Step | Description |
1 | Port access verification When Integration Server receives an inbound web service request through an HTTP/S port, Integration Server verifies that the provider web service descriptor can be invoked through that port. If access to the provider web service descriptor is allowed through 2, Transport-level authentication. If access to the provider web service descriptor is denied on the port, Integration Server returns an HTTP 403 response and a SOAP fault. Integration Server rejects the web service request and no further processing occurs. For more information about restricting access to ports, see the section Controlling Access to Resources by Port in the webMethods Integration Server Administrator’s Guide.
Controlling Access to Resources
by Port. |
2 | Transport-level authentication. When Integration Server receives an inbound web service request, the transport mechanism authenticates the transport-level credentials. If the transport-level credentials were supplied and successfully authenticated, the user associated with the transport-level credentials becomes the effective user. Processing continues to step 3, Authorization check for all handler services. If the transport-level credentials were supplied and are invalid, the transport mechanism rejects the web service request and no further processing occurs. If no transport-level credentials were provided, the effective user is set to Anonymous and processing continues to step 3, Authorization check for all handler services. |
3 | Authorization check for all handler services. Integration Server determines whether the user is authorized to access the handler services by performing ACL checking. Integration Server performs ACL checking for a handler service only if the handler service permissions specify that the Enforce execute ACL option is set to Always. Integration Server does not consider handler services to be top-level services. Integration Server uses the credentials of the effective user when performing ACL checking for handler services. If access is denied to any of the handler services, Integration Server processing does not continue. Note:Integration Server performs ACL checking for all request, response, and fault handler service at this point. |
4 | Request handler services execute. Integration Server takes the SOAP request from the consumer and executes the request handler services in the handler chain. For more information, see
About Request Handler Services. If WS-Security is not in use for the provider web service descriptor, processing continues with step 5, Authorization check for the provider Web service descriptor. If WS-Security is in use for the provider web service descriptor, Integration Server authenticates the message-level credentials. If authentication succeeds, Integration Server extracts the message-level credentials. The user associated with the message-level credentials becomes the effective user.
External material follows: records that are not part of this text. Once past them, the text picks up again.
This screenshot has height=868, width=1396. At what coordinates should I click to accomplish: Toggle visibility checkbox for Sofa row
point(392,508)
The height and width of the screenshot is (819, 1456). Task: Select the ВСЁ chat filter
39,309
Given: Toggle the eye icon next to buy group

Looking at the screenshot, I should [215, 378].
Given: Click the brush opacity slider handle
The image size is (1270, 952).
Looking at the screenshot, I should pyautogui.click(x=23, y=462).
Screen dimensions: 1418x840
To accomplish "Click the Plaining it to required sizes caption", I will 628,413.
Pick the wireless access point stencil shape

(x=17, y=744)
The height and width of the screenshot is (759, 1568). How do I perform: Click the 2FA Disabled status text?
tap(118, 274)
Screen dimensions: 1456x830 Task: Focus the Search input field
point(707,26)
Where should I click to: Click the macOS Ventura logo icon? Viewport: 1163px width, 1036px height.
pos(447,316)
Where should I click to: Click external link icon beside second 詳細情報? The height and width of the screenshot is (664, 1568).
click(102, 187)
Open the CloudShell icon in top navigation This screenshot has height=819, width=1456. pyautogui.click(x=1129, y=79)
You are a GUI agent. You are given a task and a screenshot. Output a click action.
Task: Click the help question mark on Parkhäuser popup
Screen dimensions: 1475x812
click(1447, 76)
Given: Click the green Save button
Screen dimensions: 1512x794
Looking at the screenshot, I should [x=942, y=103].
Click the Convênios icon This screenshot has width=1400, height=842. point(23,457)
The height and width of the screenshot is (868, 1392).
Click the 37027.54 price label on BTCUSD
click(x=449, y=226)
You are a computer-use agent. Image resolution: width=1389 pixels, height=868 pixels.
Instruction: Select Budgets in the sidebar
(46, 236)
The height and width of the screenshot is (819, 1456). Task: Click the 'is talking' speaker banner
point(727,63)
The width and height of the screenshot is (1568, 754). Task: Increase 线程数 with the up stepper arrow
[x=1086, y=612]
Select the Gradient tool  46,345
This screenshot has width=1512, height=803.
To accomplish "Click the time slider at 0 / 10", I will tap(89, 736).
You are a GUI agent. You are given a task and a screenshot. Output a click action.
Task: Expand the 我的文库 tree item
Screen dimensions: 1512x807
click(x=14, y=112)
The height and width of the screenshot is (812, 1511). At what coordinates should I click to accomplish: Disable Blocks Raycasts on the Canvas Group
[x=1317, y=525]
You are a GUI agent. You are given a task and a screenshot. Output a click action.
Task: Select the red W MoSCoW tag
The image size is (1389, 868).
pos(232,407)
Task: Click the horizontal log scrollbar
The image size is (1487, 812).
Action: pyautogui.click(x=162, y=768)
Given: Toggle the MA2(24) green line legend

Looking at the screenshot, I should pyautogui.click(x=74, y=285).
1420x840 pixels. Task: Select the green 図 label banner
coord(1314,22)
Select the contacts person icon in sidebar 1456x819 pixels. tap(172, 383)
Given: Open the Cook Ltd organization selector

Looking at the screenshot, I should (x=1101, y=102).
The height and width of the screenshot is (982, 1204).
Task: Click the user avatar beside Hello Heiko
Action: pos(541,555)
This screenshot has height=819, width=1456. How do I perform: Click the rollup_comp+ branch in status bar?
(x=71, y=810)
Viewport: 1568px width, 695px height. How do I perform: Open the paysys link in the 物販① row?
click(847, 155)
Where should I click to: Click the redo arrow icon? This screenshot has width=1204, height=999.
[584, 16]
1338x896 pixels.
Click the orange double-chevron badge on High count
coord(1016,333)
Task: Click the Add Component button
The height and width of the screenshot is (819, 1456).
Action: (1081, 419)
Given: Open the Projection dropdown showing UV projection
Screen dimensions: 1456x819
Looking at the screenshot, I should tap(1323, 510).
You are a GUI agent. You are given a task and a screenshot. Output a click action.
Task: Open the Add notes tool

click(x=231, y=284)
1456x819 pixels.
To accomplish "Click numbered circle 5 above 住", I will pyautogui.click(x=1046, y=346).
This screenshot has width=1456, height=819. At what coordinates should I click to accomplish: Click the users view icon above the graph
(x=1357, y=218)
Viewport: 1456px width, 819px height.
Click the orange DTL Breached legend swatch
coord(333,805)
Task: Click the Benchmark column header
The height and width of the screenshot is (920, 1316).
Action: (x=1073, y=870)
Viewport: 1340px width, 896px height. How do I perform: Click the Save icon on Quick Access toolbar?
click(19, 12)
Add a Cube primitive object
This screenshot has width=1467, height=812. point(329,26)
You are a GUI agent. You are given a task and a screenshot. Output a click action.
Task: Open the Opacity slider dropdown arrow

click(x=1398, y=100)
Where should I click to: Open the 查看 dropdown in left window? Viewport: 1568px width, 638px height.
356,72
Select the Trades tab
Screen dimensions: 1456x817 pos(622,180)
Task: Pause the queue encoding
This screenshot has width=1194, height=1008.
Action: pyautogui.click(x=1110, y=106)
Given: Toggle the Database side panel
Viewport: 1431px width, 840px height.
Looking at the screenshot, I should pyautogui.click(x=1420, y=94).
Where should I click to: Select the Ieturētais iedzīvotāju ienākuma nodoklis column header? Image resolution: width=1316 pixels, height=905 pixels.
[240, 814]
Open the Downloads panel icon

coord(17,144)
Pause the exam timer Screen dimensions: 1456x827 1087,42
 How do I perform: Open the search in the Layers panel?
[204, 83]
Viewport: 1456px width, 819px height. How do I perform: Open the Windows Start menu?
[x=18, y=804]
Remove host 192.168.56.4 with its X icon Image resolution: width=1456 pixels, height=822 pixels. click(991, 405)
Processing continues with step 5, Authorization check for the provider web service descriptor. If authentication fails for the message-level credentials, Integration Server rejects the request and processing skips to step 7, Response handler services execute. |
5 | Authorization check for the provider web service descriptor. Integration Server determines whether the user is authorized to access the web service descriptor by checking the credentials of the effective user against the execute ACL assigned to the web service descriptor. If access is granted, processing continues with step 6, Authorization check for the endpoint service. If access is denied, Integration Server adds a SOAPFault to the SOAP response and skips to 8, Response handler services execute. |
6 | Authorization check for the endpoint service. Integration Server determines whether the user is authorized to access the endpoint service by performing ACL checking. Integration Server performs ACL checking for an endpoint service only when the service permissions specify that the Enforce execute ACL option is set to Always. Integration Server does not consider an endpoint service to be a top-level service. If Integration Server performs ACL checking for the endpoint service, Integration Server uses the credentials of the effective user. If access is granted, processing continues to step 7, Endpoint service executes. If access is denied, Integration Server adds a SOAP Fault to the SOAP response and skips to step 8, Response handler services execute. |
7 | Endpoint service executes Integration Server executes the endpoint service. If service execution succeeds, Integration Server converts the response from the endpoint service to a SOAP response and processing continues to step 8, Response handler services execute. If service execution fails, Integration Server converts the failure to a SOAP fault and places it in the SOAP response. Processing continues to step 8, Response handler services execute. |
8 | Response handler services execute. Integration Server takes the SOAP response produced by the endpoint service and begins to execute the response handler services in the handler chain. For more information, see
About Response Handler Services. |
9 | Authorization check for outbound callback service Integration Server determines whether the user is authorized to access the outbound callback service by performing ACL checking. Integration Server performs ACL checking for an outbound callback service only if the service permissions specify that the Enforce execute ACL option is set to Always. Integration Server does not consider outbound callback services to be top-level services. Integration Server uses the credentials of the effective user when performing ACL checking for outbound callback services. If access is denied to the outbound callback service, Integration Server logs an access denied error in the error logs and the processing will continue without interruption. No SOAP fault is added to the SOAP message. |
10 | Outbound callback service executes Integration Server takes the SOAP response message and begins to execute the outbound callback services. |